To gain the least fat while gaining muscle, lean bulking is what you need. The key is to focus on your rate of weight gain, not a specific calorie number or surplus percentage. Weekly Weight Gain Rate: Beginners: 0.25–0.5% of body weight Intermediates: 0.25–0.4% Advanced Lifters: 0.1–0.25% Usually, a calorie surplus of +5–10% of TDEE (roughly 100–300 kcal/day) may get you there, but if it doesn’t, adjust your calories up or down to reach the desired weekly weight gain rate.

Why is surplus in lean bulk applied with rate of weight gain calculated using the 1 kg = 7700 kcal equation, which is for fat-to-calorie conversion, when what we want to add is muscle?

They don’t, they use the Rate of Weight Gain (0.25–0.5%) as the target, and they use 7700 kcal backwards to estimate how much to adjust if the scale isn’t moving fast enough.

1 kg of fat store equals 7700 kcal. But if our goal is to gain muscle, why don’t we use 1 kg muscle store = 1500–1600 kcal to calculate required surplus?

The answer is cost of acquisition, as muscle gain is metabolically inefficient and expensive compared to fat gain, which is often 2.5x the stored energy = 4500 kcal.

Total cost of acquisition + storage = 4500 + 1500 = 6000 kcal.

Storing fat only costs around 15–20% additional energy (DNL pathway), so 7700 kcal + 23–25% or 2–3% (depending on whether fat gain is from carbs, fats, or proteins, as fats are most efficiently stored as fat compared to carbs or proteins).

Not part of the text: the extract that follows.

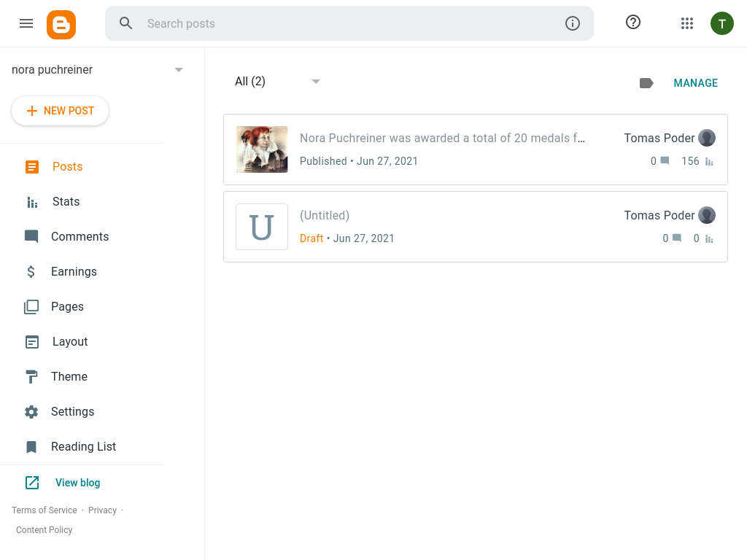
Task: Select Theme from the sidebar
Action: tap(69, 377)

But then why don’t we use 1 kg muscle = 6000 kcal for calculating surplus in lean bulk which factors in both acquisition and muscle’s stored energy?

That brings us to our initial point: the cost of acquiring muscle is already part of maintenance calories. When we lean bulk, we are ensuring we gain fat by using a slight surplus, so that there is always some amount of fat available to be burned and available as a buffer to keep feeding MPS.

Note again:

Weekly Weight Gain Rate:

Beginners: 0.25–0.5% of body weight

Intermediates: 0.25–0.4%

Advanced Lifters: 0.1–0.25%

And we keep this fat gain as small as possible, we keep this fat gain larger in beginners because beginners can gain muscle at higher rate deleting fat reserves faster compared to intermediate lifters.

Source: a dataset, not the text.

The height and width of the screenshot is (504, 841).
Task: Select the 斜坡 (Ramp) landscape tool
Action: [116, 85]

As you move from beginner -> intermediate -> advanced, rate of weight muscle gain drops.

But don’t think of this as "eating less food", as you move from beginner -> intermediate -> advanced, your maintenance calorie will go up as your body now has more mass, more muscle, while the surplus applied during lean bulk will drop but you are still eating more than you used to!